The Indian stock market, up 83 per cent since March, has high hopes of Manmohan Singh, the first prime minister since Jawaharlal Nehru to be re-elected after serving a full five-year term. His big test comes on Monday, with a budget that will outline how the government interprets the mandate it won in May. Expectations are running ahead of themselves. At best, it will show that the government is keen to push ahead with reforms, after wasting several years kow-towing to the once indispensable left bloc, thankfully now superfluous to requirements.

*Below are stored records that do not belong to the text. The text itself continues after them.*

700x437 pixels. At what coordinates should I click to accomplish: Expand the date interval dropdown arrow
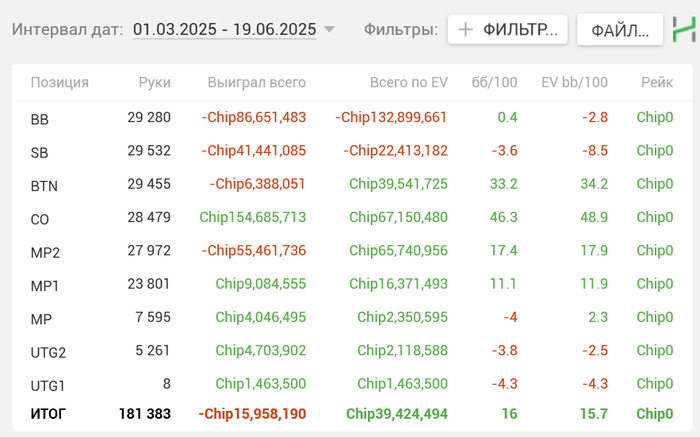tap(330, 30)
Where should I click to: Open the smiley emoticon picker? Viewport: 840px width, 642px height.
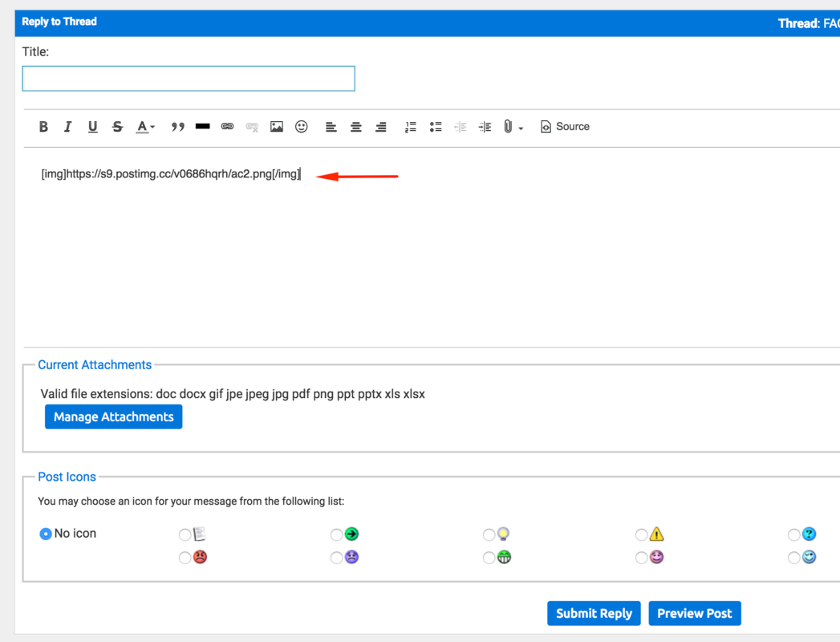click(302, 127)
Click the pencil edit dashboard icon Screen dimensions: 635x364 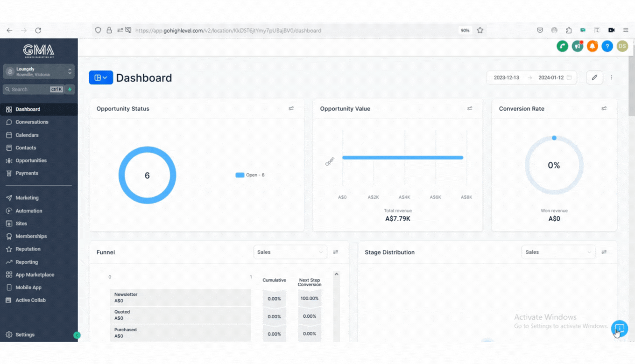coord(594,77)
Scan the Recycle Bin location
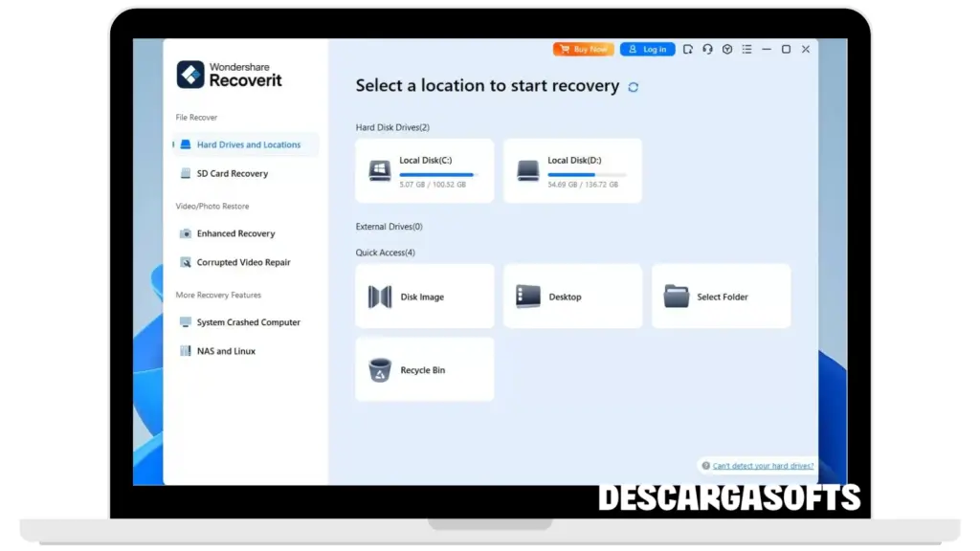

But the most keenly anticipated reforms − such as the liberalisation of foreign direct investment in financial services and education – are no done deal. This reflects the reality that blaming the left for policy inaction often suited a Congress party leadership that was itself ambivalent about liberalisation. Today that excuse is gone. Mr Singh has no option but to rekindle his reputation as a reformer. True, India will be the fastest growing big economy in the world next year, according to the World Bank, with output expanding by 8 per cent, compared to 7.5 per cent for China. But with a fiscal deficit estimated by Morgan Stanley at 12.6 per cent in the year to March 2009 and public debt, including off-budget liabilities of 85 per cent of gross domestic product, the public finances are on an unsustainable path.

Investors will be disappointed if Monday’s budget does not reflect the urgency of the fiscal consolidation. Proceeds from disinvestment, the polite term for partial privatisations, should plug some of the gap. These should also liberate resources for much-needed investment in infrastructure, especially in the power sector and roads. But much will depend on market conditions and the government’s determination to take on unions and vested interests. State-controlled companies are a rich source of patronage and power for politicians and civil servants. That is never going to change overnight.